Nella mia grande partita
con il mondo
ho lasciato giocare una mano
ad una ragazza ispano-americana;
ha vinto
ed io ho esclamato:

“hai visto come io sia un perdente?”

Eppure tutti i giorni parlo
con gli dei dimenticati
e marciti in libri scolastici,
parlo con loro
della conquista della terra,
parlo d’amore e di bellezza,
parlo di fottere la grande baracca,
eppure . . .
ho già perso
ma non per questo mi alzo
da questa panchina
e mi getto nell’oceano.

Ho chiesto protezione alle parole
e queste mi hanno risposto
che l’unica soluzione è scrivere,
così ho raccolto il mio sangue
dalla banca del sangue
e ho scritto come scrivono i bambini,
senza inizio e senza fine.
Per sicurezza (e per comodità)
ho chiuso a chiave la mia giacca
come gesto di sfida ,
come a dire:

“Adesso se mi vuoi
devi squartarmi
operarmi
e darti alla latitanza.”

ma con chi sto parlando?
ad un cane che mangia le mosche
mentre io mangio pomodori e prosciutto?
o forse sto parlando
al ragazzo americano
che spinge carrelli per la spesa
comodamente ovattato
nella perfezione del sistema?

Ricevo la mia musa per posta
da un genio-postino
(non sa che riposerà
all’ombra di un albero
in un posto tranquillo).

Ho i muscoli delle gambe intorpiditi
e forse dopo faro all’amore,
ma ora
su questa panchina ordinata
provo
ancora una volta
a prendere tutto quello
che si muove nel mio stomaco
e trasformarlo in una farfalla
che presto si muoverà verso sud
lasciando una scia di profumo
nel cielo limpido di ottobre.


VERITÁ

Le vuote verità chimiche di laboratorio
coprono la minima distanza
mentre percorriamo vuoti corridoi universitari
alle 8.30 in mattini di gennaio
prima di percorrere vuote strade di ghisa
che ci lasciano in eredità fossili grigi.

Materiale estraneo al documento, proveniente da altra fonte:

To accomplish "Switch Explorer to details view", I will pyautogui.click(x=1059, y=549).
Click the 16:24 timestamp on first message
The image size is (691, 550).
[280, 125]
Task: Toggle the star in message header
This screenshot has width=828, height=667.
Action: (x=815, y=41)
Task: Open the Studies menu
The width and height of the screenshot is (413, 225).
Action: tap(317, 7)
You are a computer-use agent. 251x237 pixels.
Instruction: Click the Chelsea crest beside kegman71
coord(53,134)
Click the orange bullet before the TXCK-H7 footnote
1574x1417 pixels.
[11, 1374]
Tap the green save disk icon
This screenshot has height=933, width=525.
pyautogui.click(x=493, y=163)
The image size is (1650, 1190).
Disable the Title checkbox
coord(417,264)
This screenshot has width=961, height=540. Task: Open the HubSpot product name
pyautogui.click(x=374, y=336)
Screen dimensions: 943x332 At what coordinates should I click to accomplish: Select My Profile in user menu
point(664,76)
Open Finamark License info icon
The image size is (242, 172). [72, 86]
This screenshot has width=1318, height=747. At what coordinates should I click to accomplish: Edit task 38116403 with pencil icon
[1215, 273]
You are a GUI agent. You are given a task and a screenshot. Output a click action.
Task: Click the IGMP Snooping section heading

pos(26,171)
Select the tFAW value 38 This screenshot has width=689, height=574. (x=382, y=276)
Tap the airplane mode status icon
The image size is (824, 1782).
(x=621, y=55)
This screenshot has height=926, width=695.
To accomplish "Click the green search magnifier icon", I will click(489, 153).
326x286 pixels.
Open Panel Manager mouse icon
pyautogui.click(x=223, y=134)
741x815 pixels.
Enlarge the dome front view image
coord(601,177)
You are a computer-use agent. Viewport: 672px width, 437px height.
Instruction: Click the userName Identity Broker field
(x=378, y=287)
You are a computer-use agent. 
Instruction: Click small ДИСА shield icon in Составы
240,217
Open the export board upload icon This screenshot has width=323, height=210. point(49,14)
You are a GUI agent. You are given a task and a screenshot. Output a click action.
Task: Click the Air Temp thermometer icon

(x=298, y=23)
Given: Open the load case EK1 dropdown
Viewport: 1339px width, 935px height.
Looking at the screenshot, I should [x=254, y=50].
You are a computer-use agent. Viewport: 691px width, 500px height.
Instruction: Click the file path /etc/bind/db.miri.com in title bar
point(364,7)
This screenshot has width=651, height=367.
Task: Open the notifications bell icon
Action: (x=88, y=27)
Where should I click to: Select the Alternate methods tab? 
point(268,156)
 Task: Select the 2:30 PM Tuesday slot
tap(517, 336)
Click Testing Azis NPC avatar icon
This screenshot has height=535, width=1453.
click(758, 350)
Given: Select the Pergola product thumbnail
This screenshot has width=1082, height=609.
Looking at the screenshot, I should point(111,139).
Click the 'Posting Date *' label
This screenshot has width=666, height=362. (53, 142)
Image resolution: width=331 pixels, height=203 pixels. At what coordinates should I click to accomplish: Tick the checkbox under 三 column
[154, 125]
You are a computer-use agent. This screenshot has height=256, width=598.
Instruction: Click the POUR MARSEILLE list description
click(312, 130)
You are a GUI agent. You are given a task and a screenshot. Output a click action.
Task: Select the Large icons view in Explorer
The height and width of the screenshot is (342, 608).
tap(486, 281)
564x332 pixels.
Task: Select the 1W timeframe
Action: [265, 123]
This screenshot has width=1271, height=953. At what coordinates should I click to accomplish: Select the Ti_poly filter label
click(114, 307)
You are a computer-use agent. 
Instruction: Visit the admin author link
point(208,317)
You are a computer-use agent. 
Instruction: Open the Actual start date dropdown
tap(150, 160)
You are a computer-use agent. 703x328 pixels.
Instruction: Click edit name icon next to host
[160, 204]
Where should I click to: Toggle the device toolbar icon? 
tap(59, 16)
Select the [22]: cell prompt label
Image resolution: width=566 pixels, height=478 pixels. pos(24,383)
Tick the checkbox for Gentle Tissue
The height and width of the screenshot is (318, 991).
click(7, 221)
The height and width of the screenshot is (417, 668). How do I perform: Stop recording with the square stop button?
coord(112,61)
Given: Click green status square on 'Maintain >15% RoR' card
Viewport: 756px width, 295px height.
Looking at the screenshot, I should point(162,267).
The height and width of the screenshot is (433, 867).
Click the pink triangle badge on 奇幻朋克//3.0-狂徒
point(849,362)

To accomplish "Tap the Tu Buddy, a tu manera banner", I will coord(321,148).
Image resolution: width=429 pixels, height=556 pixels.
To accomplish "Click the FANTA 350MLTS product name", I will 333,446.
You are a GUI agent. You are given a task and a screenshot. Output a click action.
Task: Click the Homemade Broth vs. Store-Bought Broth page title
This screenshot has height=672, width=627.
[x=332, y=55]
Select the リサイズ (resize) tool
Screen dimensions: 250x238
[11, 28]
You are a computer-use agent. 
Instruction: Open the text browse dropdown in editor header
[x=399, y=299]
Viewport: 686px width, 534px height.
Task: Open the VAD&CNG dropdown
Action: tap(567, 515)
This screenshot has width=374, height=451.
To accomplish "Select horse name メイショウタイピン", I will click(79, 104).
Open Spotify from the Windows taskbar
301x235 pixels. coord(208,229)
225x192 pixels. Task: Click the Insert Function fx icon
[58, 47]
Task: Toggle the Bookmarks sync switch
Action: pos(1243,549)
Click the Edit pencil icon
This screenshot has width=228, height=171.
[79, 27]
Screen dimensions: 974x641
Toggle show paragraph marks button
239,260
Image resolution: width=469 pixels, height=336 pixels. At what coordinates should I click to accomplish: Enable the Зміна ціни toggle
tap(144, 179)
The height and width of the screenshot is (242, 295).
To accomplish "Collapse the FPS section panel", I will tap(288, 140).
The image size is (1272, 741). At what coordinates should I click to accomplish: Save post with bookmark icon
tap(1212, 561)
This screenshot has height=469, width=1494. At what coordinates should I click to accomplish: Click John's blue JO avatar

Amo immensamente una ragazza,
lei ha a cuore la verità
mimandola con ogni movimento degli occhi,
tatuata sui seni,
impressa nella sua pelle candida.

Le poesie si scontrano nella testa
come cani ciechi in nuove case non ancora odorate.

La verità giallo-paglierino.
La verità dei covoni di grano.
La verità della mia solitudine.
La verità sciolta dell’utero materno.

Verità.
Verità.
Verità.

Tutti i versi non scritti
che si salvano dalla corruzione dell’inchiostro;
i gesti del corpo, non così fortunati,
patiscono la menzogna della città promessa
dei suoi servi
delle infinite rotatorie nauseanti.

Naso plastica piede vescica vello vongola polpo.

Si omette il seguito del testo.